Instructions.
(A) Echo the Ivy Farm article below word for word, everything from "The facility will" down to "multiplied into meat.".
(B) According to the Ivy Farm article below, why does the company call its technology a "game changer"? Answer in one to three sentences.

Supplied text.

UK- Ivy Farm Technologies, UK’s producer of cultured meat products has officially launched a state-of-the-art production plant in Oxford, UK, that will be the center for research and development of its cultivated meat.

The 18,000 square feet facility has production capabilities of 2.8 tonnes (over 6000lbs) of cultivated meat a year, which the company claims is the largest of its kind in Europe.

The facility will also include a pilot manufacturing plant featuring a terminal 600L bioreactor that provides a platform for the company to fine-tune the novel manufacturing process.

Ivy Farm grows pork stem cells in large fermentation tanks in order to produce meat that it says has a ‘healthier nutritional profile and a more sustainable greenhouse gas footprint’.

The cultivated meat processor uses a small number of cells taken from an animal and places those cells in a bioreactor, where they are grown and multiplied into meat.

Ivy Farm says its technology is a “game changer” because of “a unique ‘scaffold’ system where the cells grow.”

its approach to scaffolding involves creating a special surface that allows for the “continuous harvest” of cells (there’s no need to stop the system), at a lower cost vs. other technologies.

UK-based Ivy Farm Technologies is a spin-off from Oxford University, and thus Oxford owns the technology and has licensed it out to Ivy Farm.

Available data.
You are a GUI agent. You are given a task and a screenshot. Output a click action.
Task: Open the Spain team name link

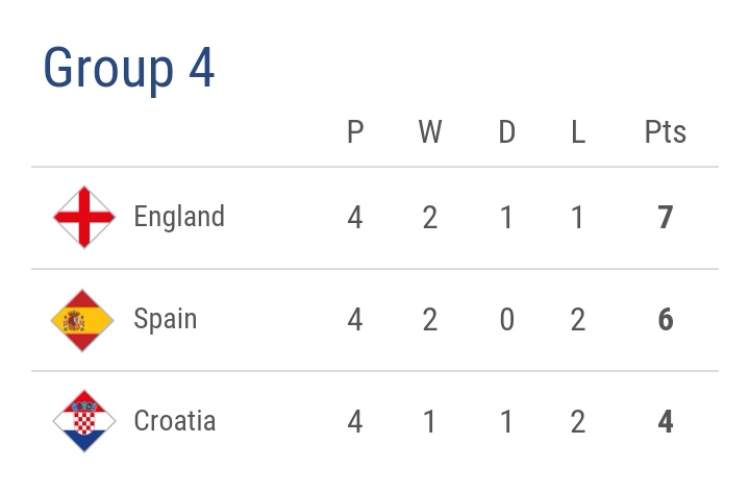click(165, 320)
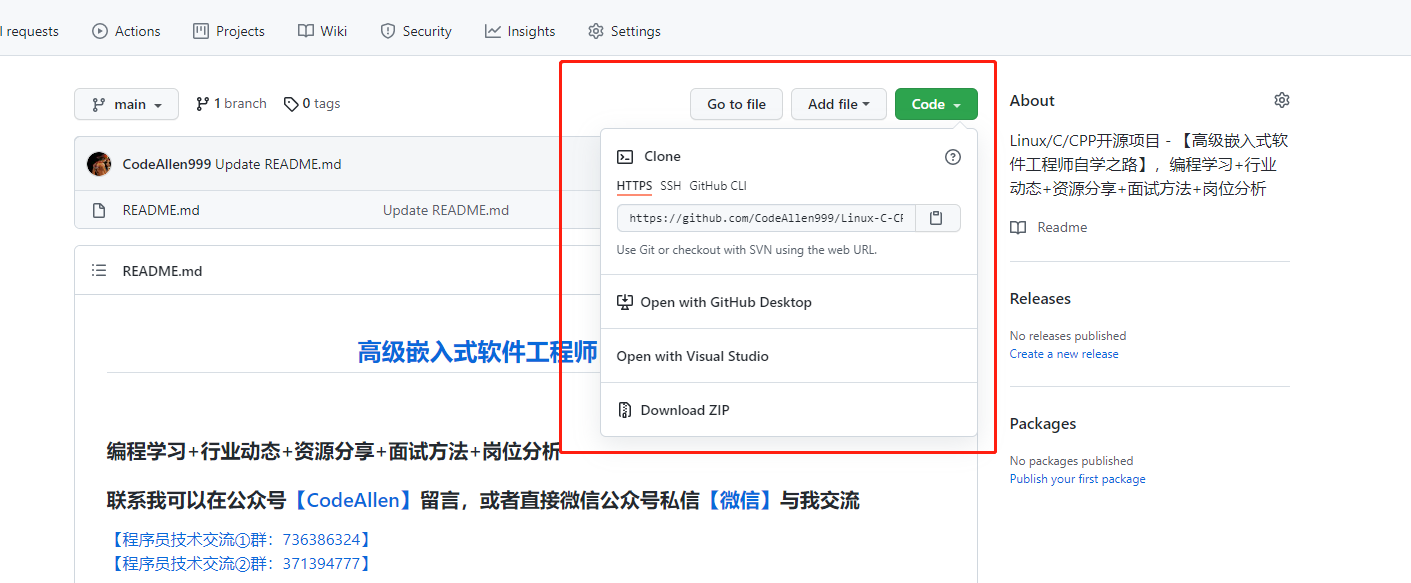This screenshot has height=583, width=1411.
Task: Click the copy clone URL clipboard icon
Action: click(x=936, y=218)
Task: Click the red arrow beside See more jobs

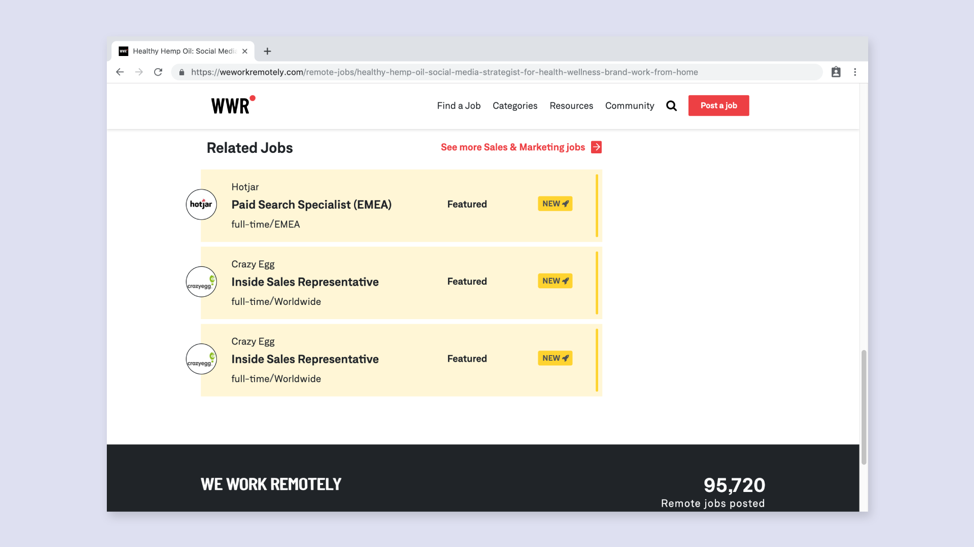Action: 596,147
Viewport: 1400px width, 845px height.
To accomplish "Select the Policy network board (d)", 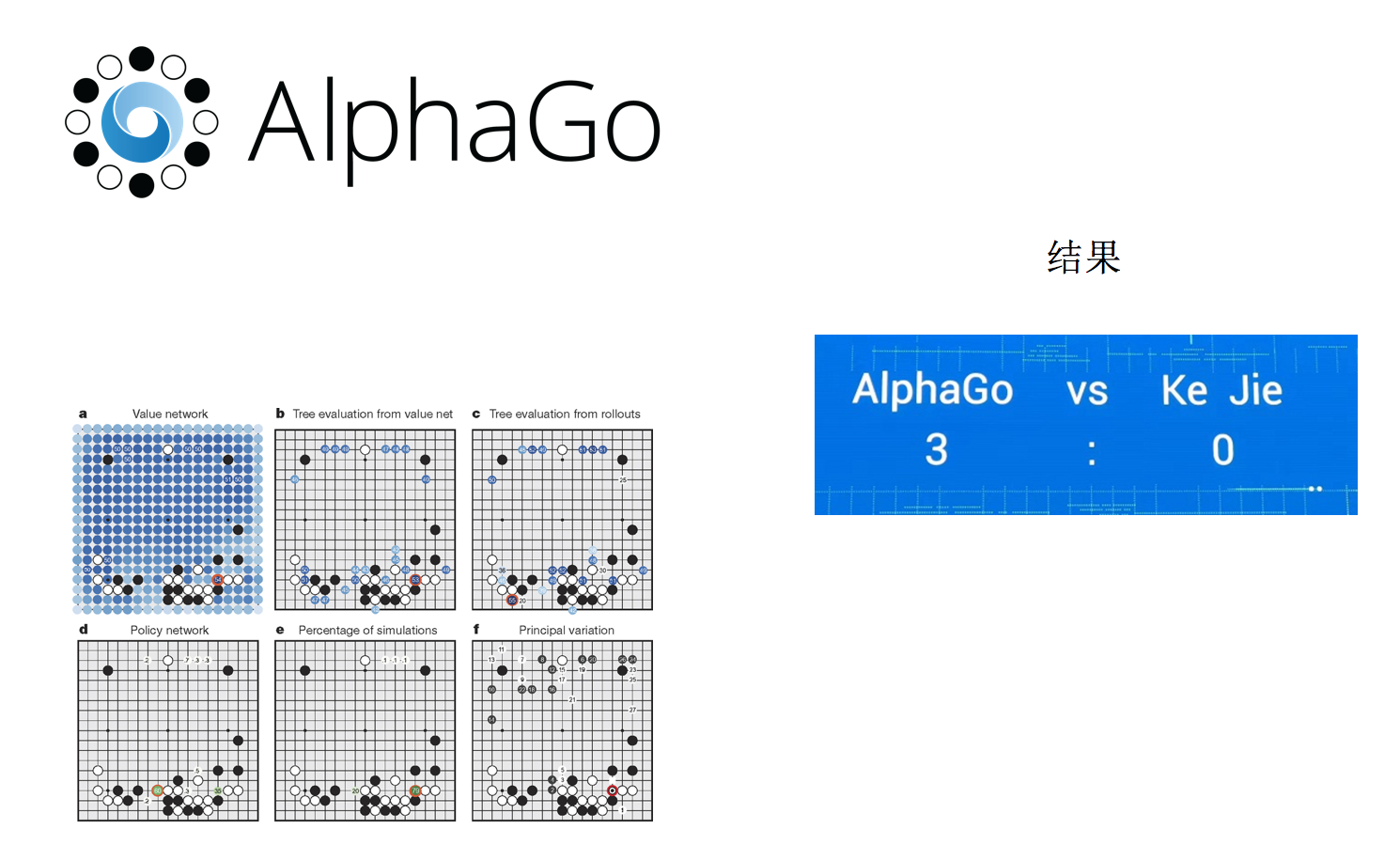I will pos(168,731).
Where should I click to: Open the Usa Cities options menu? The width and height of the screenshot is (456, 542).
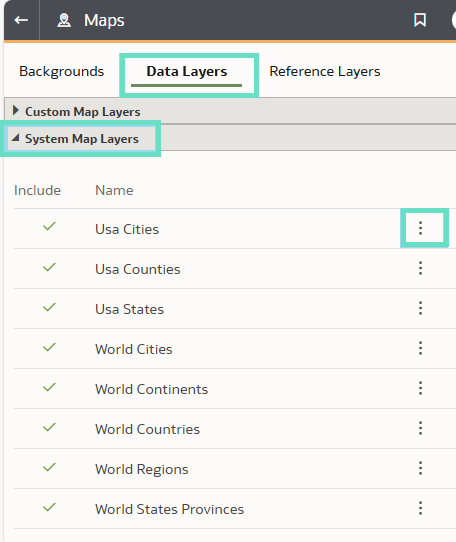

Task-by-task solutions.
(A)
The facility will also include a pilot manufacturing plant featuring a terminal 600L bioreactor that provides a platform for the company to fine-tune the novel manufacturing process.

Ivy Farm grows pork stem cells in large fermentation tanks in order to produce meat that it says has a ‘healthier nutritional profile and a more sustainable greenhouse gas footprint’.

The cultivated meat processor uses a small number of cells taken from an animal and places those cells in a bioreactor, where they are grown and multiplied into meat.

(B) Ivy Farm calls its technology a "game changer" because of its unique "scaffold" system where the cells grow. The scaffolding creates a special surface that allows "continuous harvest" of cells without stopping the system, at a lower cost than other technologies.